» **Tasks**
1. From the Razmnāmah passage below, list every character from the epic who is named individually in the painting captions.
2. Rewrite the listing below as a numbered list with no blank lines, starting at the line that contains "Where should I" and ending at the end of the listing. Omit the pictures.

One of our most important Mughal manuscripts is Or.12076, the Razmnāmah ("Book of War"), copied in AH 1007 (1598/99) and containing the concluding part, sections 14-18, of the Persian translation of the Sanskrit epic the Mahābhārata. It is currently on display at the Asian Art Museum, San Francisco, in the exhibition Pearls on a String: Artists, Patrons, and Poets at the Great Islamic Courts curated by Amy S Landau of the Walters Art Museum Baltimore. where it was originally exhibited. As a result of the Library’s participation in the exhibition, the whole volume has now been digitised and is available online for everyone to look at – whether they are lucky enough to be able to visit the exhibition or not.

While Arjuna and Tāmradhvaja fight against each other for seven days, the gods enjoy the spectacle (tamāshā), watching safely from the sky. Episode from the 14th book, the Aśvamedhikaparva (horse sacrifice). Painting attributed to Paras (Or.12076, f.76r)
While Arjuna and Tāmradhvaja fight against each other for seven days, the gods enjoy the spectacle (tamāshā), watching safely from the sky. Episode from the 14th book, the Aśvamedhikaparva (horse sacrifice). Painting attributed to Paras (Or.12076, f.76r)

Commissioned in 1582 by the Emperor Akbar, the Persian Razmnāmah is a prose translation of all 18 books of the Sanskrit Mahābhārata in addition to the Harivaṃśa appendix. It is not a literal translation, though the content is relatively unchanged. For those interested in the storyline, a detailed summary of the Persian version is given by TH Henley in his preface to Memorials of the Jeypore Exhibition, 1883. vol. 4: The Razm Námah (London, 1885).

The reasons for its composition, as outlined in Abū ʼl-Faz̤l’s preface of 1587, were primarily to make the stories and ideologies of the Mahābhārata more accessible. At the same time, it invited both Muslims and Hindus to question some of their traditional beliefs while, of course, simultaneously glorifying Akbar’s role as the perfect ruler (Cosmopolitan encounters, pp. 227-238).

The blind king Dhṛtarāṣṭra, led by Kuntī, leaves the city of Hastinapur and retires to the forest. His wife Gāndhārī, blindfolded, supports him following behind. From the 15th book, the Aśramavāsikaparva (Retirement to the Hermitage). Painting attributed to Dhanū (Or.12076, f.110v)

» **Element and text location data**
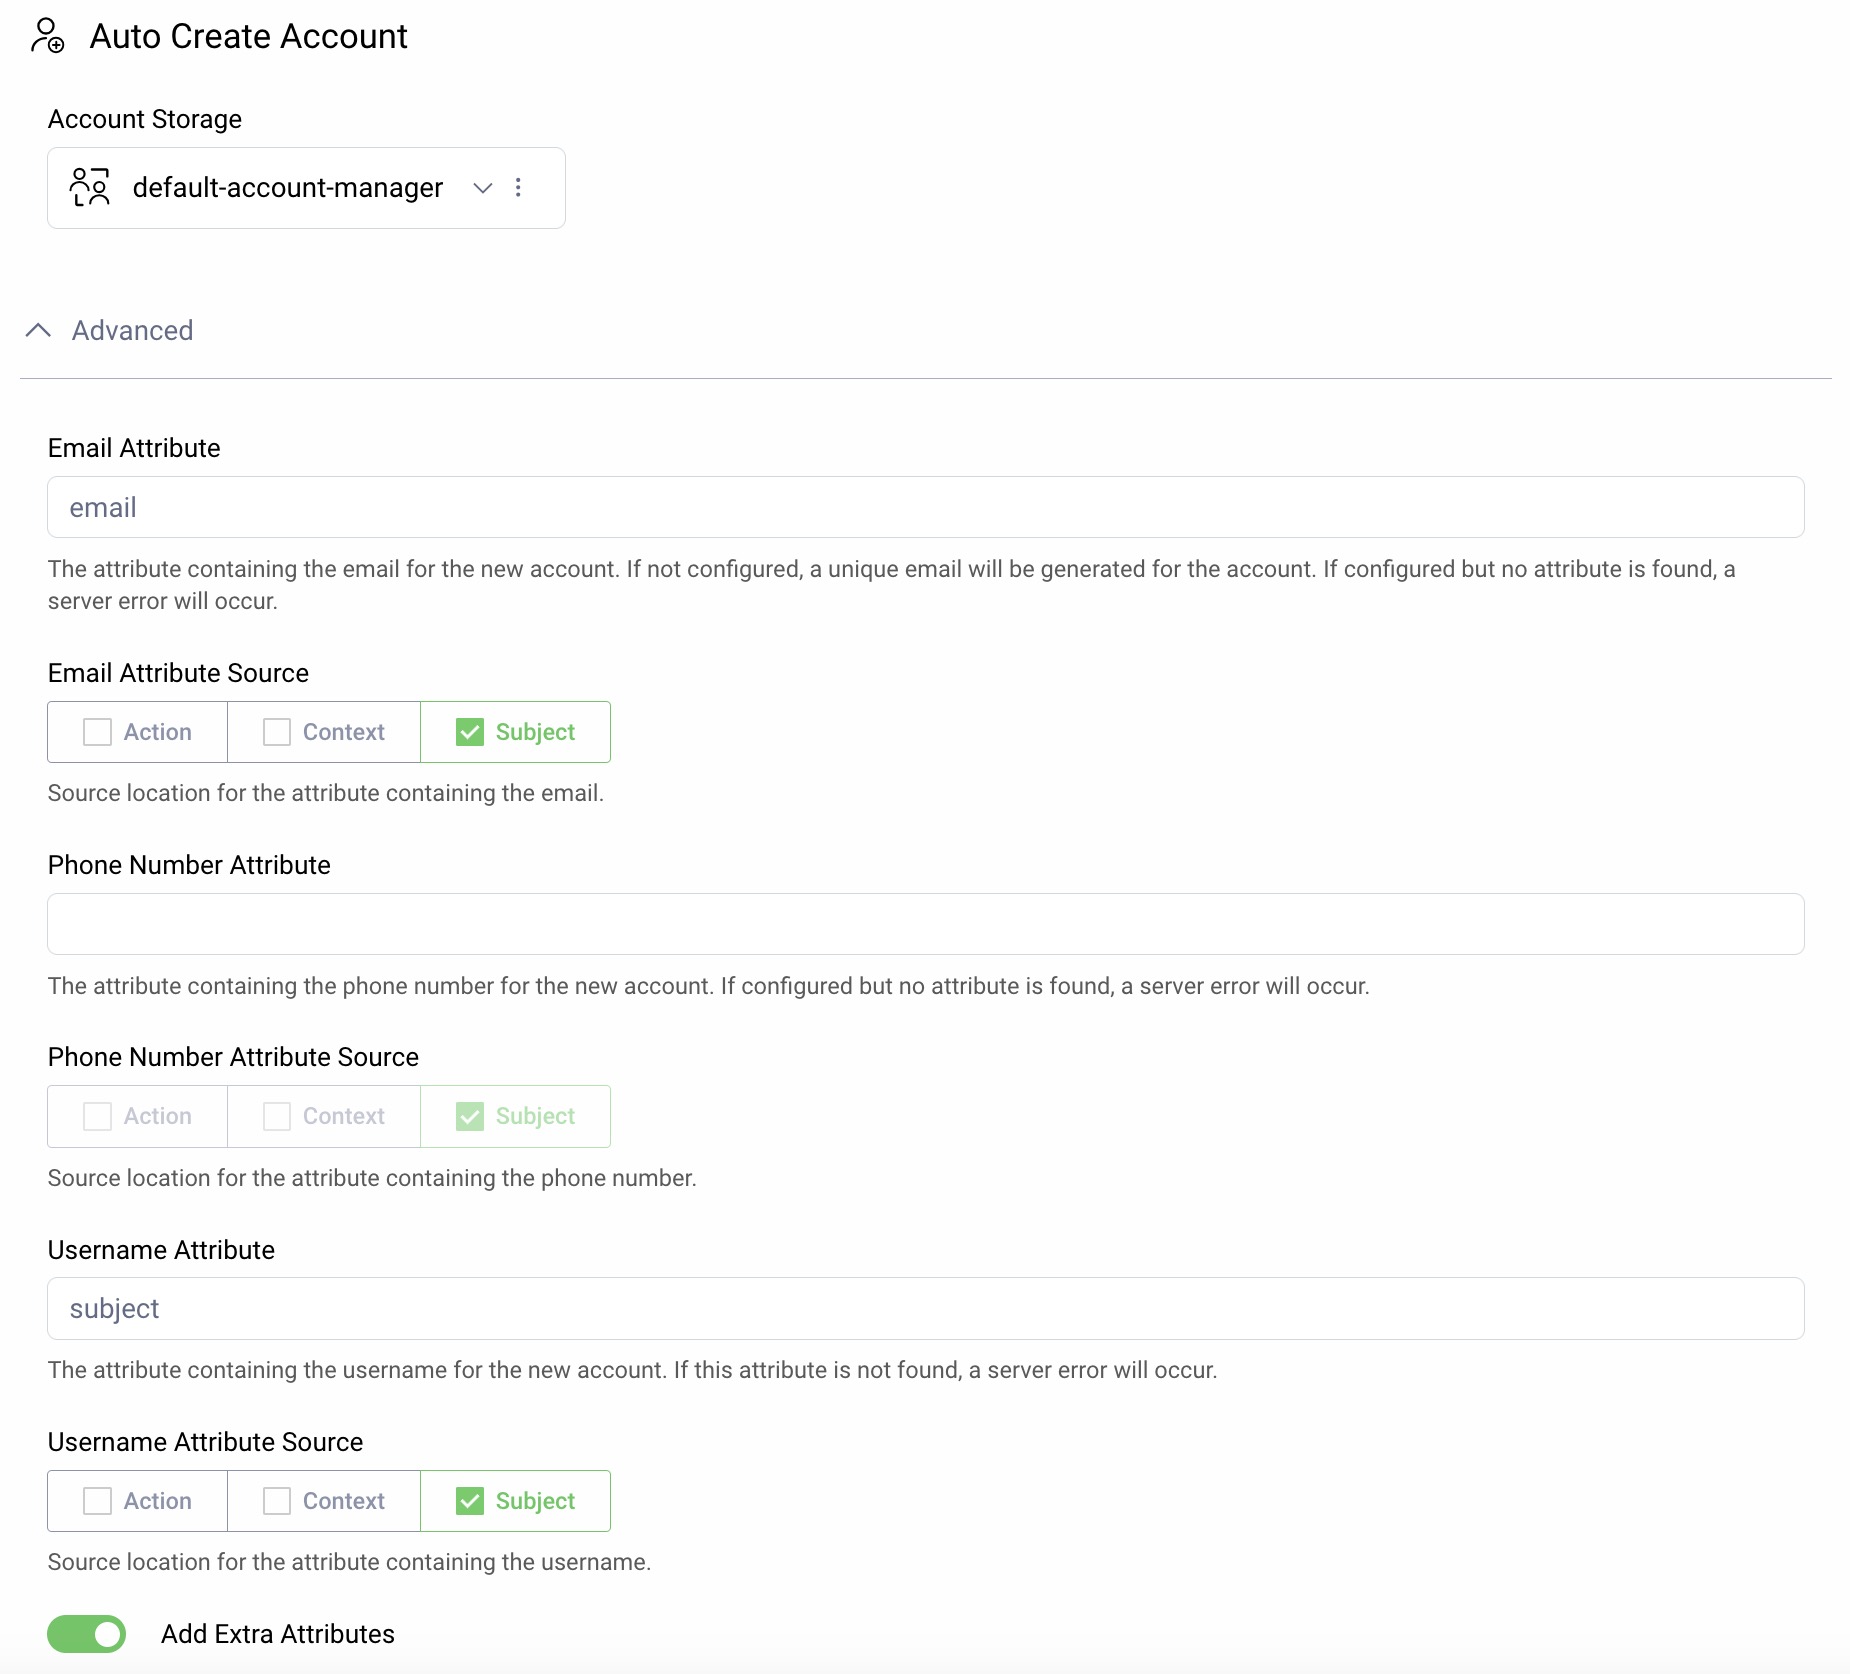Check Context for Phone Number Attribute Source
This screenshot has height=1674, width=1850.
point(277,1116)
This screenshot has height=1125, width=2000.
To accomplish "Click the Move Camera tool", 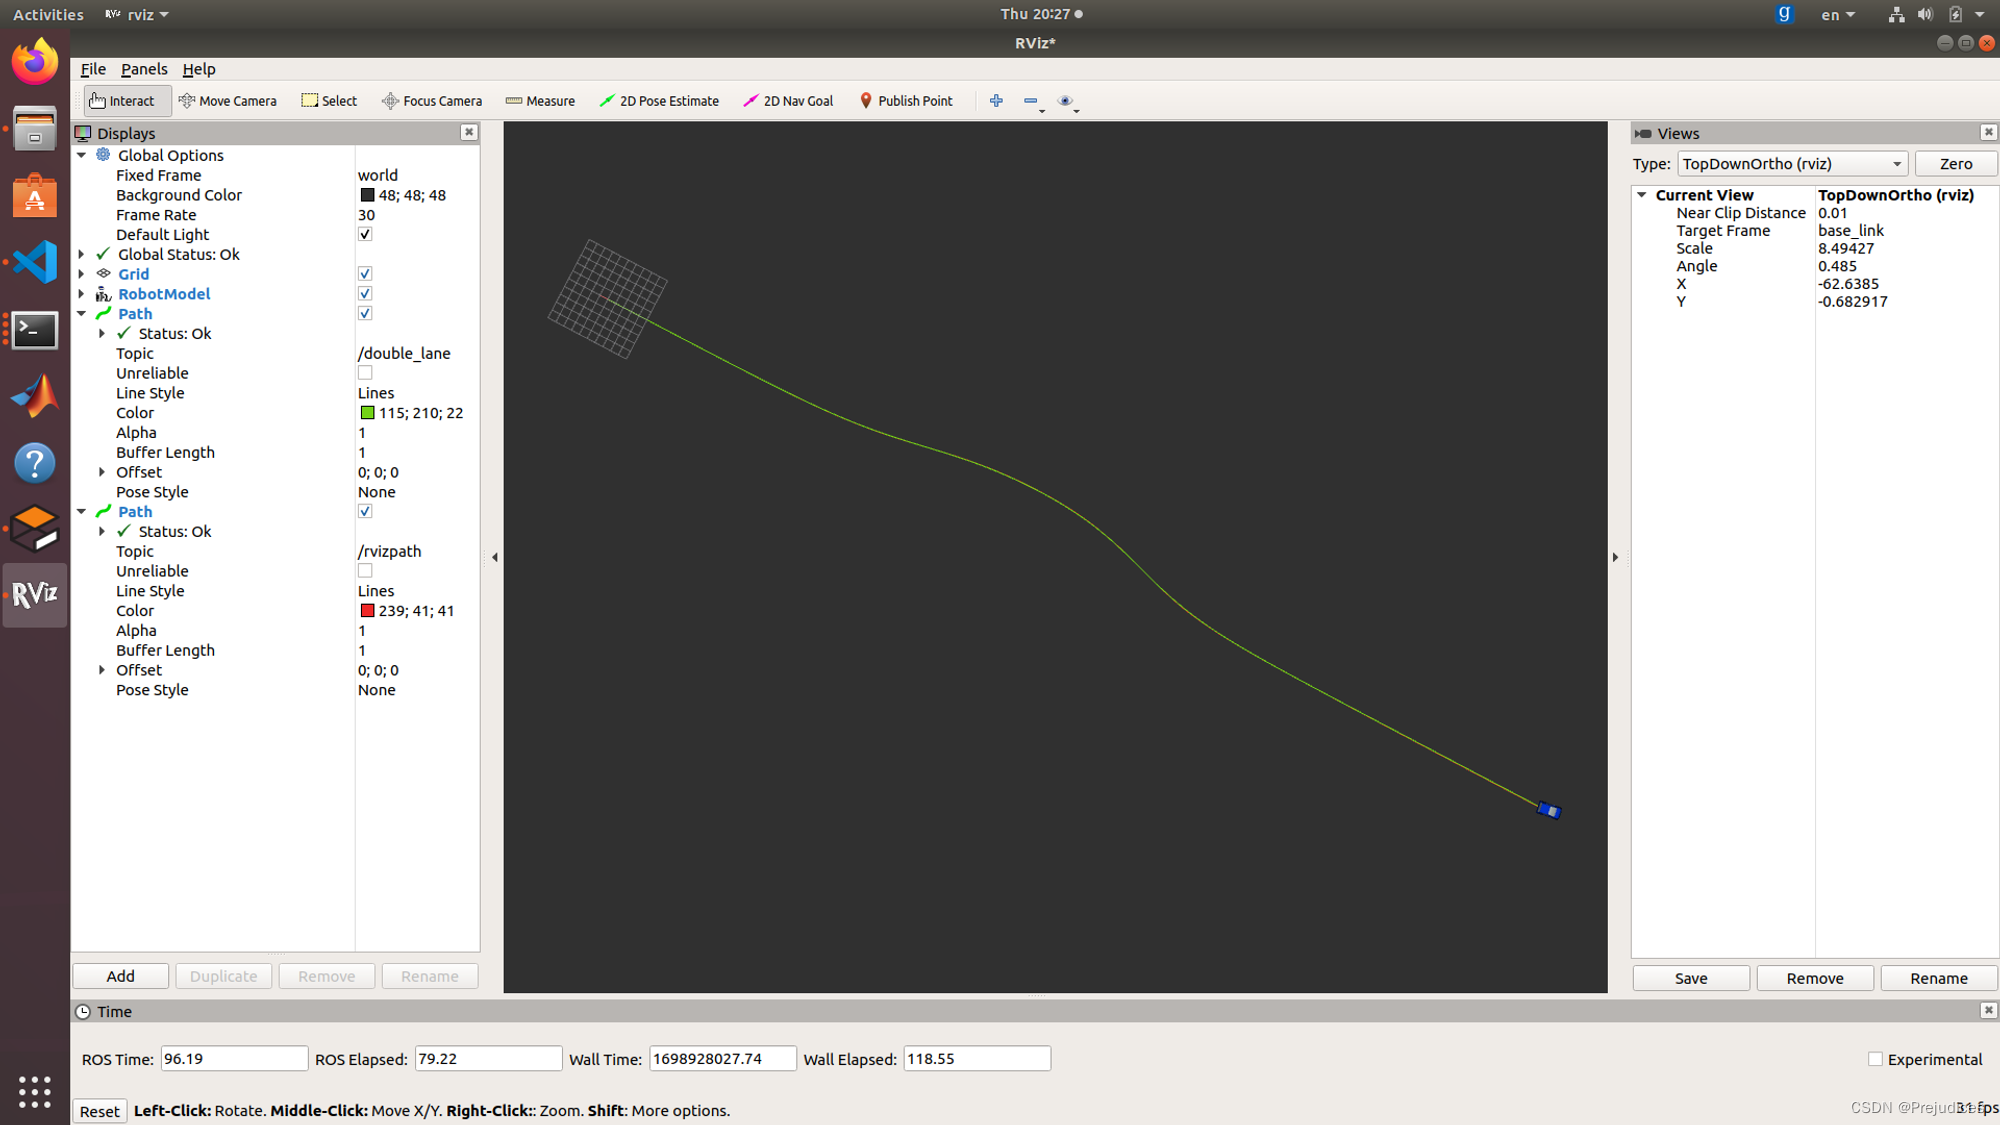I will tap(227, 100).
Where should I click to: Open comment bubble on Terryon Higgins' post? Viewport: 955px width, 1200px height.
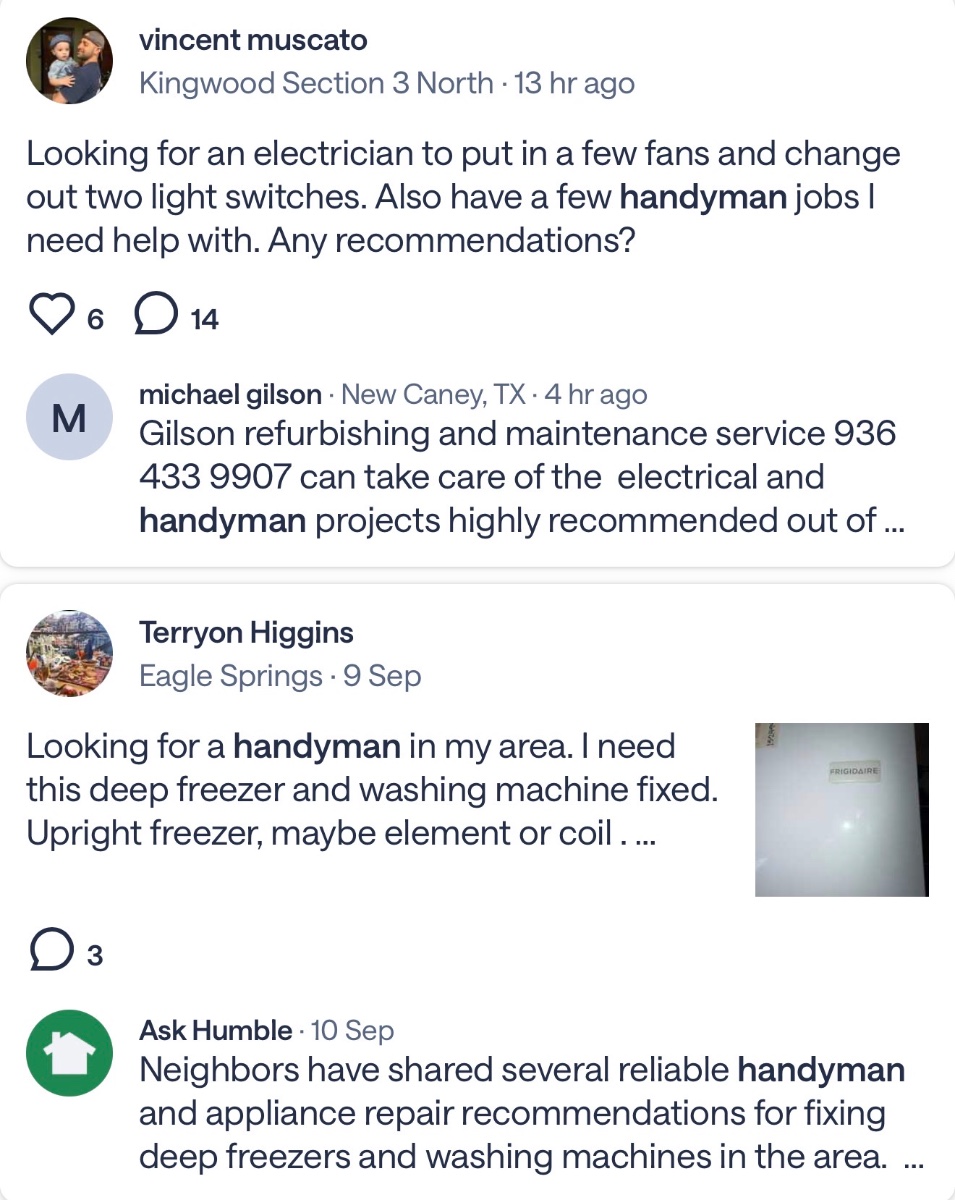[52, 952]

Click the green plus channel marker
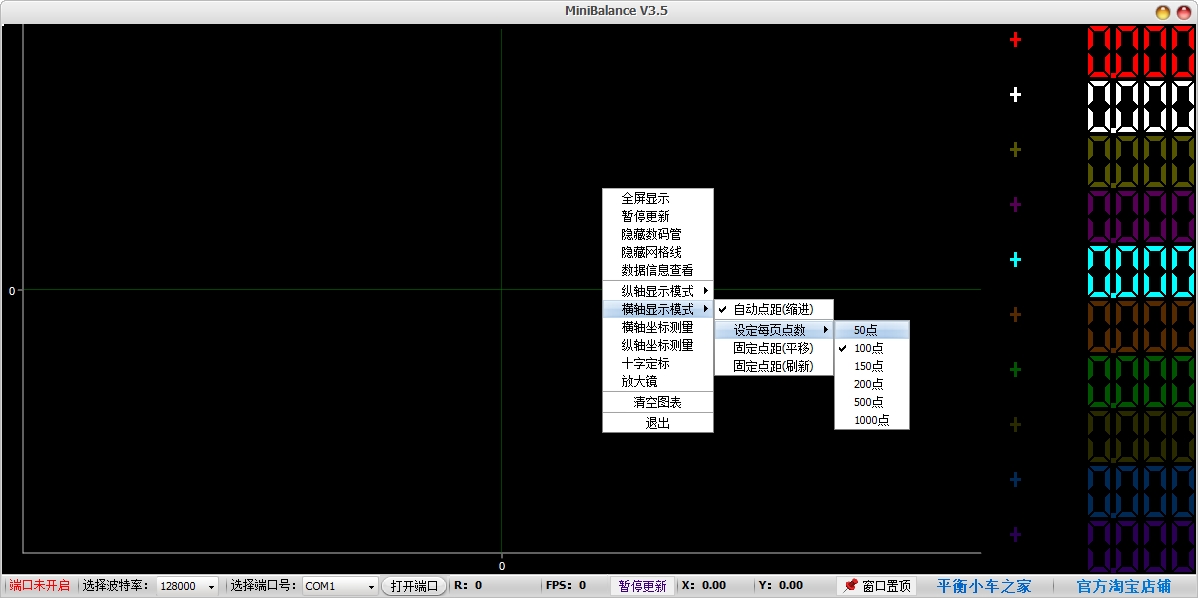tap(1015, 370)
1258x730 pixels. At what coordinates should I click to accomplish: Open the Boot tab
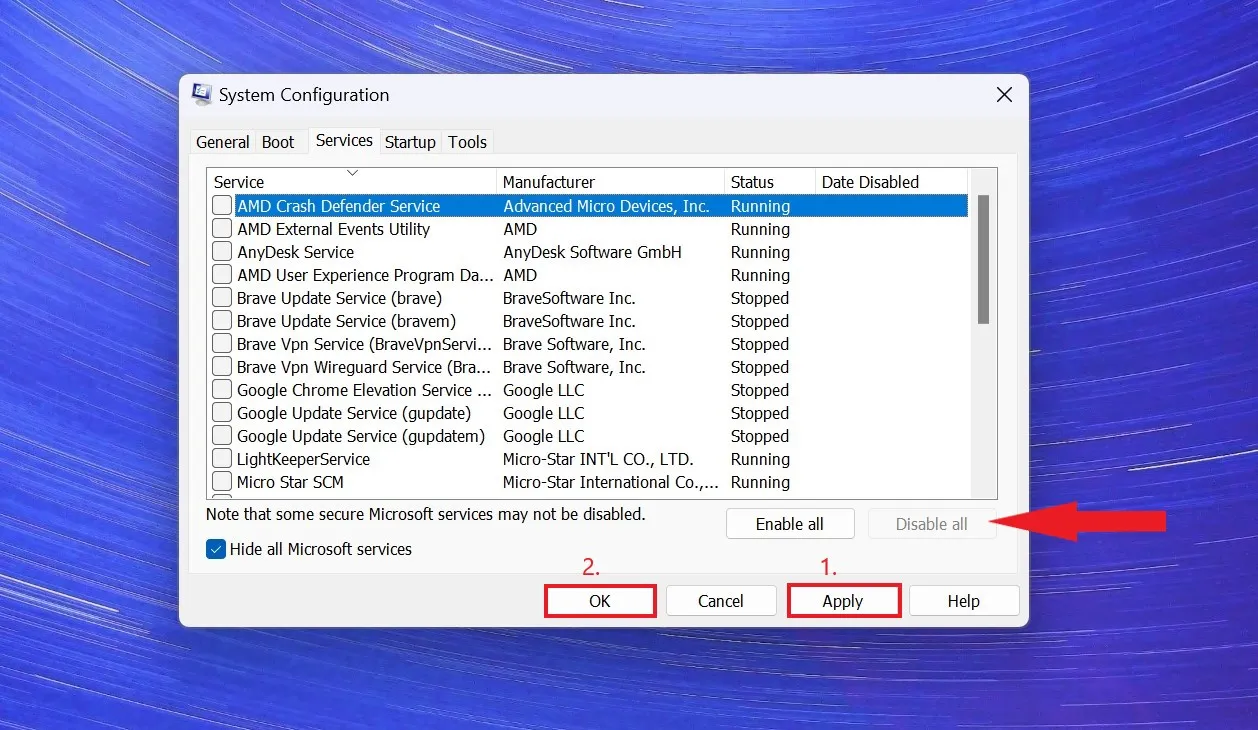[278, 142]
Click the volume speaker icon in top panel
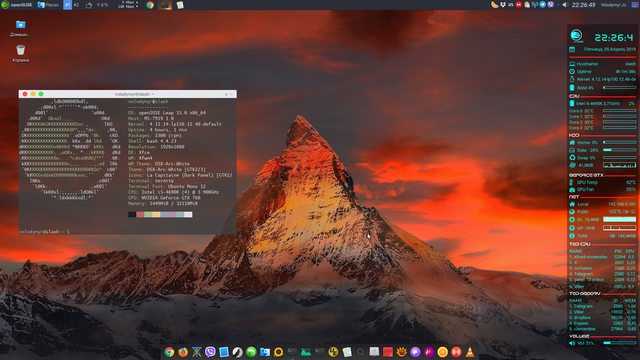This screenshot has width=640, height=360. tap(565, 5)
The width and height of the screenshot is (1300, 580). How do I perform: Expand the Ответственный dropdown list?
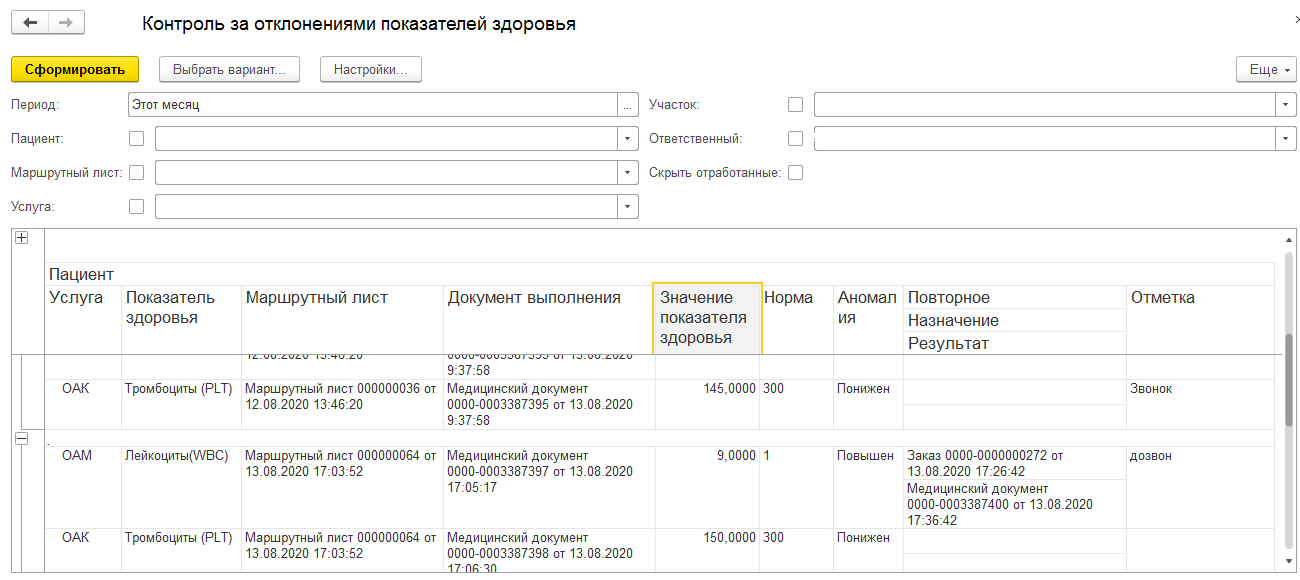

» **Responses per task**
1. Arjuna, Tāmradhvaja, Dhṛtarāṣṭra, Kuntī, Gāndhārī

2.
1. Where should I click to: Open comment bubble on Terryon Higgins' post? Viewport: 955px width, 1200px height.
2. [52, 952]
3. Click the green plus channel marker
4. tap(1015, 370)
5. 1258x730 pixels. At what coordinates should I click to accomplish: Open the Boot tab
6. [278, 142]
7. Click the volume speaker icon in top panel
8. This screenshot has width=640, height=360. tap(565, 5)
9. The width and height of the screenshot is (1300, 580). How do I perform: Expand the Ответственный dropdown list?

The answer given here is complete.